One of the greatest coaches in European basketball history, Ettore Messina of Armani Milano, is the newest guest on The Crossover with Joe Arlauckas.

Messina is one of just five coaches to become a continental champion four times, one of three to do so in the Final Four era, and holds the honor of winning the title at the start of the current century in the only five-game final series ever to decide the winner.

His roots are in Venice, Italy, where at 17 years old, after he missed free throws in a regional final for his junior team at Reyer, well-known pro coach Tonino Zorzi steered him into the profession after having observed Messina helping coach another of the youth teams in his free time.

“He told me, ‘You’re not going to be a player, you’re not good enough. But I saw you in the gym with the young kids, and I think you can become a good coach,'” Messina recalls.

“I thought about that two days, and I said, ‘You know what, let’s go. Let’s do it. And that’s how I got my start.’ To this day – and it might sound stupid, because I have had the luck to have a good career – but to this day, I miss playing. Even now, before every practice, while my players stretch, I shoot. I can’t stop doing that. I miss the experience of having been a player.”

Messina soon became one of the youngest pro coaches in Italy, proceeded to head that country’s national team, and returned to club basketball to win his first EuroLeague title with Virtus Bologna in 1998.

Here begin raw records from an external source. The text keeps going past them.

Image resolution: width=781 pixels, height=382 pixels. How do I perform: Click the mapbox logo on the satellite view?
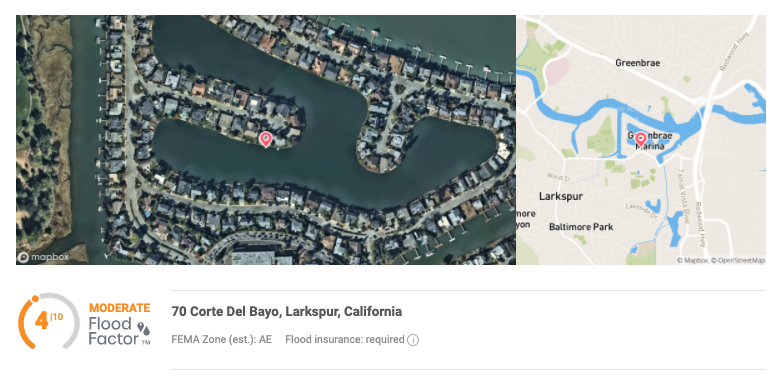coord(43,257)
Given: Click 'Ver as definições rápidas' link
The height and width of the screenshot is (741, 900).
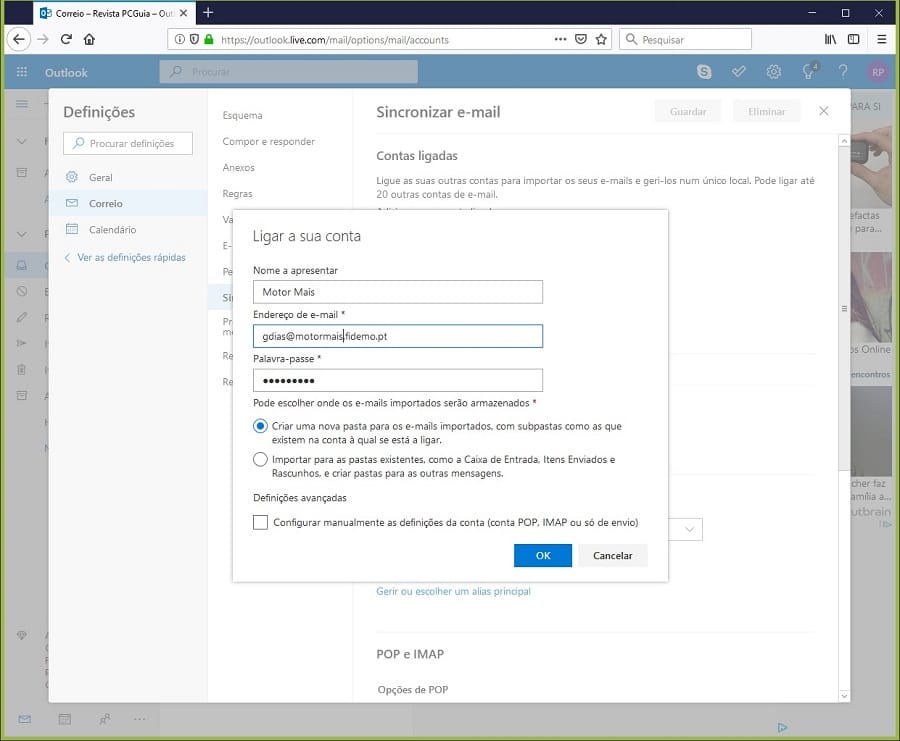Looking at the screenshot, I should click(131, 257).
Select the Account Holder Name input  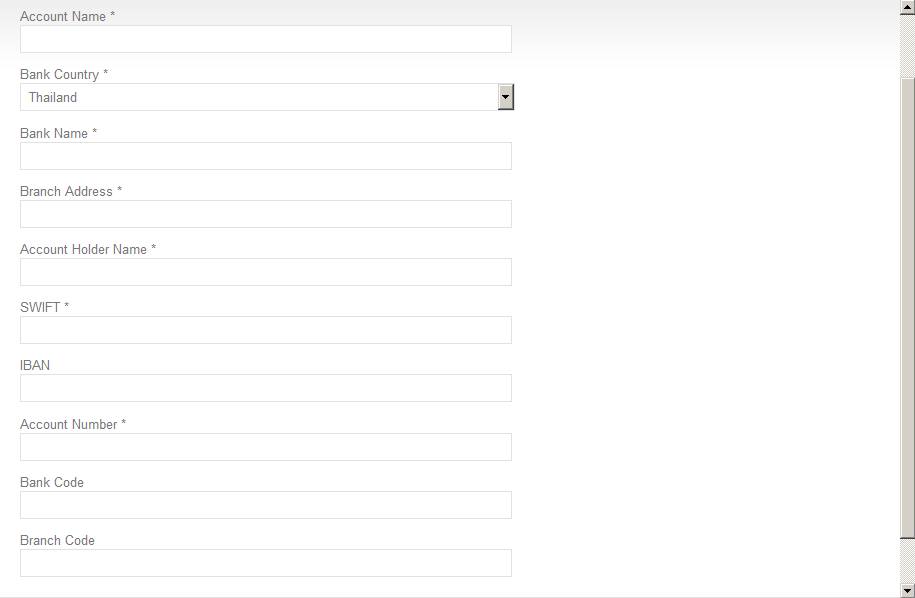click(x=265, y=272)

Three years later, when Euroleague Basketball began organizing the competition, he and Virtus won the title again in a five-game final series against Tau Ceramica that remains unique in European club competition history.

“Euroleague Basketball has done a lot of important things for coaches and players, like the celebration in 2008 of the 50th anniversary of the competition, and those are, let’s say, small big things.

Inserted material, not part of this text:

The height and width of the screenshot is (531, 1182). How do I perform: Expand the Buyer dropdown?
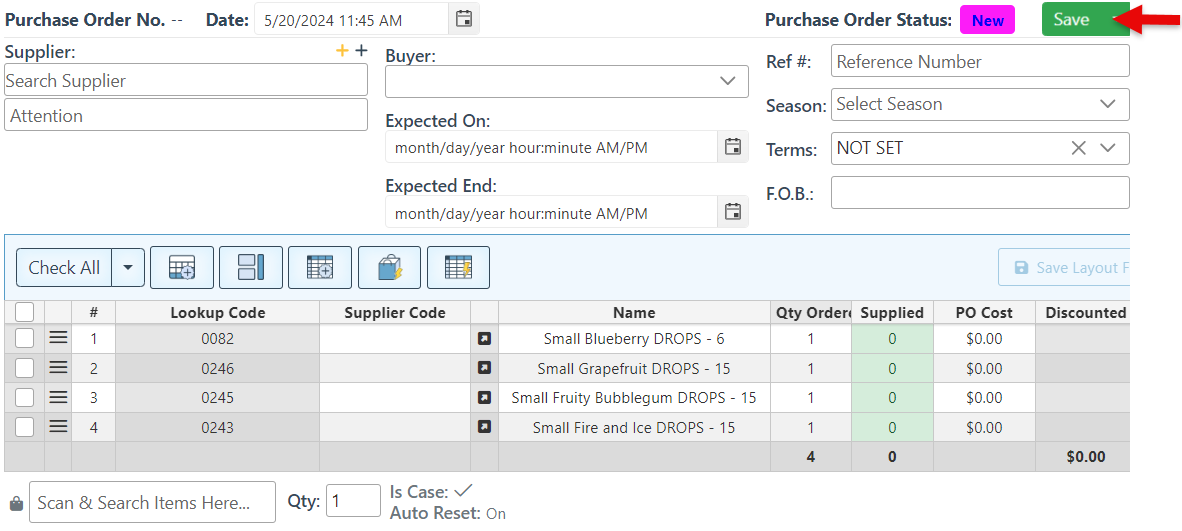pyautogui.click(x=728, y=81)
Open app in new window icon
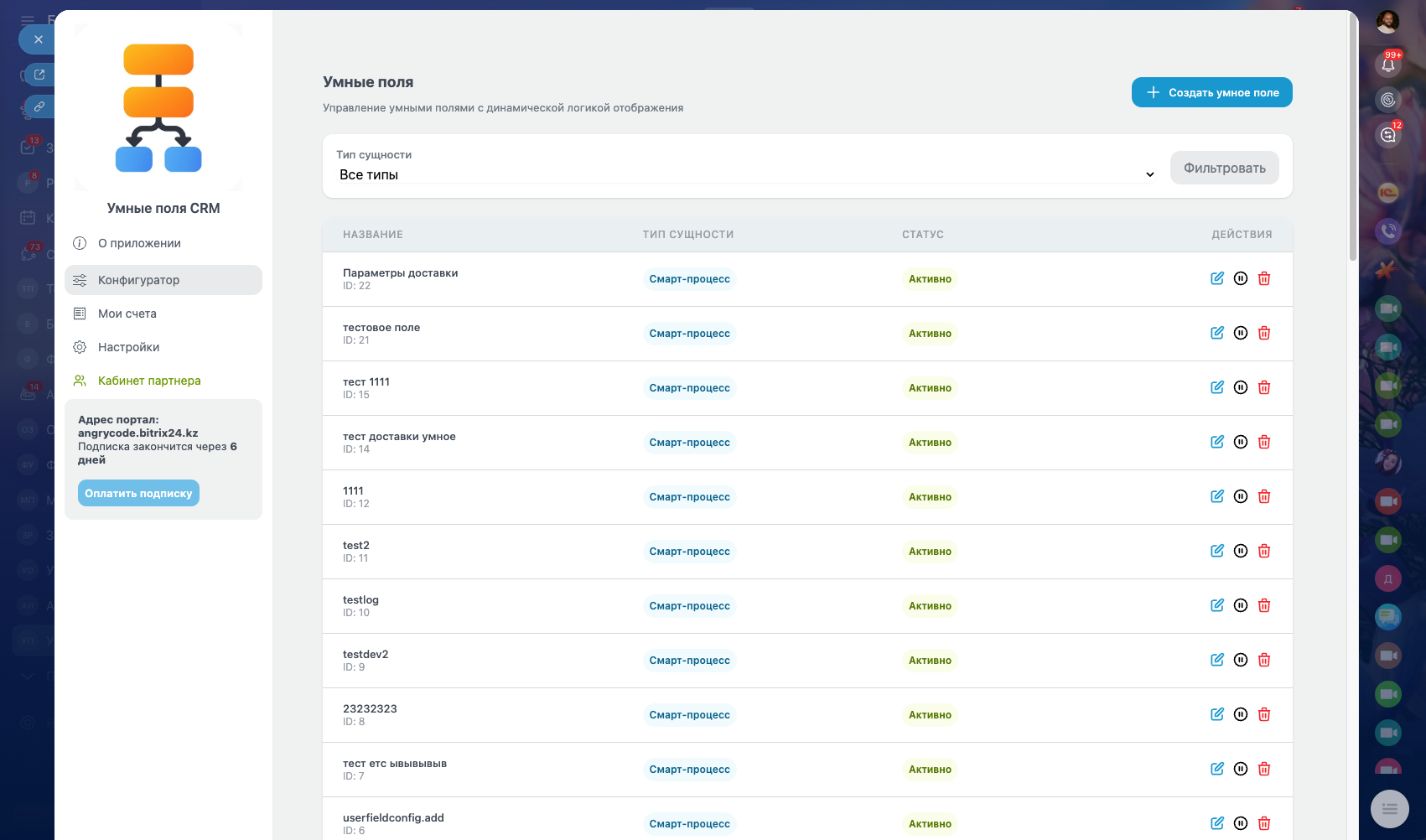This screenshot has width=1426, height=840. click(x=39, y=75)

At the end of your career you turn back and say, ‘Hey, I was there.’ And it’s the same for winning in 2001,” Messina says.

His next two titles came with CSKA Moscow in 2006 and 2008, the first of them accompanied by great personal drama when Messina’s young son was hospitalized with a viral infection for more than a week soon after the team landed in Prague for the Final Four.

“I was in a bubble. I was thinking nothing. My wife was amazing, and my assistants and players… I just coached the games,” Messina recalls. “A lot of people deserve a lot of credit, more than me.”

After working in the NBA in recent years, Messina returned to Italy this season to help one of the country’s historic teams, Milan, rejoin the elite of the EuroLeague. He has no doubt about how challenging a task he has undertaken.

“The EuroLeague is the hardest competition in the world,” he says, “because you go from regular season to a playoff to make the Final Four – and then it’s do-or-die.”